Индийский солдат, держа автомат обеими руками, патрулировал участок перед входом. Еще один индус в штатском — в брюках и рубашке навыпуск — проводил нас бесстрастным взглядом. Трое или четверо телохранителей-тибетцев расхаживали в тишине. Мы остановились у входа в дом, и, честно говоря, я чувствовал себя неловко, словно вторгся в святая святых Далай-ламы.

Будто отвечая на мои мысли, лидер Тибета вышел из здания, посмотрел на меня, улыбнулся и произнес своим гулким баритоном: «Ни хао?» Ему нравится приветствовать меня по-китайски. Крепко пожав мне руку, он двинулся по дорожке, ведущей в сад. Бодро прошагал под уклон ярдов пятьдесят, а затем повернул обратно. Он фыркал от удовольствия и, приближаясь ко мне, можно сказать, красовался. Несколько месяцев назад мы говорили о важности физкультуры. И он признался, что не любит физических упражнений, да и ленится.

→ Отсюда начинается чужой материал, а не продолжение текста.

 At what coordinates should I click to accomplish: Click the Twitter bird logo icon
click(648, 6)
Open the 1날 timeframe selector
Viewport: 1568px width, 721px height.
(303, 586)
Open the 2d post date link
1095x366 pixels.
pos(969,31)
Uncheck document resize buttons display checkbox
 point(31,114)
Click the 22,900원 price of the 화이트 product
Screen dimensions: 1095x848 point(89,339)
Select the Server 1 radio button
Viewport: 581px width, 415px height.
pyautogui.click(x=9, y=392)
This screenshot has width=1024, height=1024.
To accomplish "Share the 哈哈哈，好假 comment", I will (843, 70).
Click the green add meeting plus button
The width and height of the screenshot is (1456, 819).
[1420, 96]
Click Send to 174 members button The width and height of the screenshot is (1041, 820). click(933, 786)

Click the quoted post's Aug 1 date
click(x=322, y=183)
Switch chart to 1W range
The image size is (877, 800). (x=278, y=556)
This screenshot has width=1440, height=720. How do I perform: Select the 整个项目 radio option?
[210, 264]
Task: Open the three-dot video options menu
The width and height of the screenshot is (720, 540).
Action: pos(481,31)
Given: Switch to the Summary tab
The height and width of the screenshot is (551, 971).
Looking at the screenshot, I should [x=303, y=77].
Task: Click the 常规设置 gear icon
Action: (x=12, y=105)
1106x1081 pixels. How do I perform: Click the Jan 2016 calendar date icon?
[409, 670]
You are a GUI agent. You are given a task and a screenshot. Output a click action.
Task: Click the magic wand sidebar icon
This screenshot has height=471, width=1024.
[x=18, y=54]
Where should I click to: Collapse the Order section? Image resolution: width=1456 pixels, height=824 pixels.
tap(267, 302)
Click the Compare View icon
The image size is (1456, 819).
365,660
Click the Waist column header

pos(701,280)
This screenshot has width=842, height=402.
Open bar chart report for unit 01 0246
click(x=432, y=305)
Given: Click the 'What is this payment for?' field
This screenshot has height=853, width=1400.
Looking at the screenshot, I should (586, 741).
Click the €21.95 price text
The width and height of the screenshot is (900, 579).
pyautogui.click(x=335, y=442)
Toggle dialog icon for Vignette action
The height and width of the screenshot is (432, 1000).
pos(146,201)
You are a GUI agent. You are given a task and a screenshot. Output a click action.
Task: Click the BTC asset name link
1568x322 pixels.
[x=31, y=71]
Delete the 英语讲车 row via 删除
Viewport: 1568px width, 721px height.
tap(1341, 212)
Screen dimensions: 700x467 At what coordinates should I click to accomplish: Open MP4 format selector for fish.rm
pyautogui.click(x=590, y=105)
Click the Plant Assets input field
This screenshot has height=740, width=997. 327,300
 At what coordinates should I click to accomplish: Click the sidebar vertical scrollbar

Я взял с него обещание, что он увеличит нагрузку — будет простираться ниц не тридцать, а сто раз в день. И вот теперь он решил продемонстрировать, насколько серьезно взялся за утреннюю гимнастику.

Далай-лама жестом пригласил нас с Тэндзином следовать за ним. Мы поднялись по внешней бетонной лестнице на ярко освещенный второй этаж — открытую площадку, обставленную удобными диванами и креслами. Паркетный пол устилали восточные ковры, а всю правую.стену занимали огромные, от пола до потолка, окна. За ними виднелась долина Кангра, круто спускавшаяся вниз, и вершины гор, позолоченные нежным утренним светом.

Вслед за Далай-ламой мы прошли в его комнату для медитаций.